If you detect malicious activity on a user account, you should protect the account by locking permissions on the account, notifying the user, and forcing the user to reset their password. If you prefer not to force a password reset, you run the risk of teaching the attacker that evolving their credential stuffing tactics will eventually allow them access into user accounts, regardless of login protections in place. Forcing password resets at first sign of account breach prevents up to 25x more account breaches during a single credential stuffing attack.
event: "$password_reset", status: "$succeeded" to Castle's
/track endpoint when a user successfully completes a password reset of their account.
Before we begin automating user account recovery, we first need a mechanism by which we can automatically determine that an account has been recovered. This event will tell Castle that any active threats to a user account have been mitigated. This important piece of the puzzle allows your Castle reporting to stay current and accurate.
Note: it is often a wise decision to use multiple authentication factors when allowing a user to perform a password reset. Use authentication mechanisms that are appropriate for your risk tolerance. Castle trusts that you have adequately authenticated a user that is able to reset their account password.
Verify that the password reset events are visible under user account views in the Castle Dashboard.
This step assumes that you are subscribed to the
$incident.confirmed webhook. Visit our documentation about Webhooks for details on webhooks.
When you receive the
$incident.confirmed webhook from Castle, this means that a
deny verdict was issued in accordance with your Castle Policy. The policy details are included in the webhook. You should consider this webhook to be a notice of a security breach.
Castle recommends that you lock user accounts at this point. While Castle will continue to issue the
deny verdict inline, preventing the bad actor's device from logging into the user account, the underlying problem needs to be addressed: the account credentials can no longer verify that the bearer is the account owner. The credentials have been leaked and abused.
You may be familiar with email notifications of account breaches. These emails can be used as a courtesy notification to users, and as a means to establish trust with your users.
Castle's Webhooks provide many details that will allow you to craft detailed messages about the user's account breach. Details can include location, time, and device information. It's up to you to brand your communications and convey information to your users in order to maintain their trust. Castle does not offer templates or direct integrations with notifications providers.
This is a straightforward step to complete - make sure that users are forced to change their passwords in order to unlock their accounts.
Good password policies include (among other things) a requirement that no prior passwords are used. You should enforce this unique password policy in order to minimize the success rates of bad actors in future credential stuffing attacks.

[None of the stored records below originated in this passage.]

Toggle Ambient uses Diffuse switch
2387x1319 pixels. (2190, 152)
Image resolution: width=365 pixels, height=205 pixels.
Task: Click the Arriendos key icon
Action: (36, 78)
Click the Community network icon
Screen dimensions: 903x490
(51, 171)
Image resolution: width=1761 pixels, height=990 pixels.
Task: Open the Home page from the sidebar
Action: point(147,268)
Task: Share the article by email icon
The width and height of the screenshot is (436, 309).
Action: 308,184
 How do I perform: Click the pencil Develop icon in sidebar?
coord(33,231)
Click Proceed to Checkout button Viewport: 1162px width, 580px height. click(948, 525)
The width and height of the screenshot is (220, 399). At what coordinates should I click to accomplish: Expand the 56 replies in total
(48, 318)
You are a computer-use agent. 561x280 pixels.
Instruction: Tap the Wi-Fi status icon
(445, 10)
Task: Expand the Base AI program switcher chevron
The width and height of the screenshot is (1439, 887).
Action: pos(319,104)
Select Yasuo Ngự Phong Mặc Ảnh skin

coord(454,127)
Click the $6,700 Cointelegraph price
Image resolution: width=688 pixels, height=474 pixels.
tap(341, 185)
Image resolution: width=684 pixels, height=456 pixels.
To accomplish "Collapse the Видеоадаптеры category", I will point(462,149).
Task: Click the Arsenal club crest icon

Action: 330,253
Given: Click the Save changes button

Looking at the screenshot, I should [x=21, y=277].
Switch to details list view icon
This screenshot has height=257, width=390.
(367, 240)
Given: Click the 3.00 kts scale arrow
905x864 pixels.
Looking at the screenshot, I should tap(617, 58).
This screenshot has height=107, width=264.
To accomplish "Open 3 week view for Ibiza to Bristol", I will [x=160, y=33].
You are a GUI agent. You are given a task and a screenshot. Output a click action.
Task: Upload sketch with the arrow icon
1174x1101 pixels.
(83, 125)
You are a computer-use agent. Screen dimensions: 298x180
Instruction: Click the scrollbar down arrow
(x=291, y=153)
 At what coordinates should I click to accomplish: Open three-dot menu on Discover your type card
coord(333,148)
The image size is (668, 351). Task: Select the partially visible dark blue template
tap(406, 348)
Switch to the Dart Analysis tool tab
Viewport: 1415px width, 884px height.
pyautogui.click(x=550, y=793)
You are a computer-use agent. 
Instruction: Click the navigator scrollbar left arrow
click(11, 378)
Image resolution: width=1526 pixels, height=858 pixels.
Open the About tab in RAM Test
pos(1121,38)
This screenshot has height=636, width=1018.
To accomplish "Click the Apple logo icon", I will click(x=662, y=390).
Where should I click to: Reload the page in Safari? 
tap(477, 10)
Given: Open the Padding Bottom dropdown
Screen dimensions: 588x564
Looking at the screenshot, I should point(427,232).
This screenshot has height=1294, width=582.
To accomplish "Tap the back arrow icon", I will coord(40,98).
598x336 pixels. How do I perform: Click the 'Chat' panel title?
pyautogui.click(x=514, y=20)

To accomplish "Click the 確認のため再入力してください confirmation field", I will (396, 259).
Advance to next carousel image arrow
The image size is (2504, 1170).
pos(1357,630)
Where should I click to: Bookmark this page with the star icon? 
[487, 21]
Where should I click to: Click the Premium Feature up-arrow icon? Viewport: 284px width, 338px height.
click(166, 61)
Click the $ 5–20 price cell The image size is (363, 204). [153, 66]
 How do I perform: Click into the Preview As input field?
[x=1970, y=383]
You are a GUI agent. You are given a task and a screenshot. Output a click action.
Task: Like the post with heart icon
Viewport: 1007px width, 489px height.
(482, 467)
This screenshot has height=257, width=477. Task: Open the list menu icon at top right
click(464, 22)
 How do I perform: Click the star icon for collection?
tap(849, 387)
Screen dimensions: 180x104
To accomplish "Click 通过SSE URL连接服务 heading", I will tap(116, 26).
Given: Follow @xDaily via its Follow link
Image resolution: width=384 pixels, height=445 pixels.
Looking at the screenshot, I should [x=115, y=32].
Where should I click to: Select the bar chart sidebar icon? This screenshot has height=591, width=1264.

Another topic that you should consider is enforcing multiple means of authentication for the password reset event. Since it is known at this point that the user's password is exposed, you might want to consider that the user's email address may be compromised (if they share the password across services). Castle can be integrated with the
$password_reset_request event in order to evaluate the risk of the device performing the password reset. Alternatively, we recommend that you implement a second form of authentication, such as a knowledge-based challenge or a one-time-passcode via SMS, as part of the password reset process.
Once a user changes their password, Castle will receive an API call to
event: "$password_reset", status: "$succeeded" (from step 1) and the Threat on that user's account will be marked "Mitigated".